_EXERCISE INPUT_.
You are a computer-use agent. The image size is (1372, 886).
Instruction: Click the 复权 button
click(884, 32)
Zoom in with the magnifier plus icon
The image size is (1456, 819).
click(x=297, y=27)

_TRY IT_.
Extract the listing in its entirety and repeat it exactly.

_ANSWER SECTION_.
You are a computer-use agent. The image size is (1372, 886).
Instruction: Click the 复权 button
click(884, 32)
Zoom in with the magnifier plus icon
The image size is (1456, 819).
click(x=297, y=27)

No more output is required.